FinanzFact

Hast Du jetzt größere Chancen auf eine unbefristete Stelle?

Eine aktuelle Studie hat herausgefunden, dass es immer weniger befristete Verträge bei Neueinstellungen gibt. Was das jetzt für Dich bedeutet.

Dr. Britta Beate Schön
Finanztip-Expertin für Recht

Für Arbeitnehmerinnen und Arbeitnehmer ist die Situation am Arbeitsmarkt aktuell sehr gut. Denn: 2023 waren nur noch 25% der Arbeitsverträge bei Neueinstellungen befristet. Die restlichen 75% aller neuen Stellen wurden unbefristet ausgeschrieben. Bis 2017 lag die Verteilung noch bei 40% zu 60%. Das hat eine Studie des Instituts für Arbeits- und Berufsforschung (PDF) ergeben. 

Eigentlich sind befristete Verträge nur dann zulässig, wenn ein rechtlich anerkannter Sachgrund vorliegt, wie Elternzeitvertretung oder ein zeitlich begrenztes Budget für Personalkosten. Auch ohne Sachgrund dürfen Arbeitsverträge befristet sein, aber nur bis zu zwei Jahre lang. Für Dich hat eine Befristung nur Nachteile: Sie bedeutet mehr Unsicherheit, ob Dein Arbeitgeber Dich danach weiter beschäftigt oder eben nicht. Und das erzeugt Stress. 

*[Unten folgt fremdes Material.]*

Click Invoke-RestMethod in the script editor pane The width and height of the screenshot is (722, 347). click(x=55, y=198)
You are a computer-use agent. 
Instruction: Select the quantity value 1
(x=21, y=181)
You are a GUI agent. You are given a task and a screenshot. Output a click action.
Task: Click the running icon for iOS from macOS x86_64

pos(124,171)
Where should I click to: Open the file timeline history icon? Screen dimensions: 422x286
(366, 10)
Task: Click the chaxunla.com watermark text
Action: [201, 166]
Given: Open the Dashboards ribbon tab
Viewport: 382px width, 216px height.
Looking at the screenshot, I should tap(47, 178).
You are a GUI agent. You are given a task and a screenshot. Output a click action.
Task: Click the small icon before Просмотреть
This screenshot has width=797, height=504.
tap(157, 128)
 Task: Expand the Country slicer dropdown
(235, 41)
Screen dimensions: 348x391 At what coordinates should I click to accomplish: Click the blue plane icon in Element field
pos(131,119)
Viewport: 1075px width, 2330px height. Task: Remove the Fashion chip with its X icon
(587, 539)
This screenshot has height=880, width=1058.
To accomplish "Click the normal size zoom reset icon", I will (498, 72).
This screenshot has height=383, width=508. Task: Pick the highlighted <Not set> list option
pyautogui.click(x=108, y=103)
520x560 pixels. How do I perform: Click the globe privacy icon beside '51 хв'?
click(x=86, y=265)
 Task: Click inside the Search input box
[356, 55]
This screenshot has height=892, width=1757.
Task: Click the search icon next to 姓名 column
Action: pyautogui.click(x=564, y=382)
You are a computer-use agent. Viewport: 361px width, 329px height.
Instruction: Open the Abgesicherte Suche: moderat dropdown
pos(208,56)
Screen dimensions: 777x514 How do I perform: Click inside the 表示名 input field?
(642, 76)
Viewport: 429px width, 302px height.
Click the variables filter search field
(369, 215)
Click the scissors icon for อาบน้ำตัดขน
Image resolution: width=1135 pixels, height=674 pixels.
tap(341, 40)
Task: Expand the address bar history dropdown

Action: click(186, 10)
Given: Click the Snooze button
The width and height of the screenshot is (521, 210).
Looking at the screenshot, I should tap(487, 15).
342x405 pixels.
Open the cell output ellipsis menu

Obwohl der Anteil der befristeten Neueinstellungen gesunken ist, kann es Dir immer noch passieren, dass Dir bei einem Jobwechsel nur ein befristeter Arbeits­vertrag angeboten wird. In einem solchen Fall kannst Du versuchen, den Arbeitgeber umzustimmen – und Dir zu überlegen, ob es wirklich genau diese Stelle sein muss.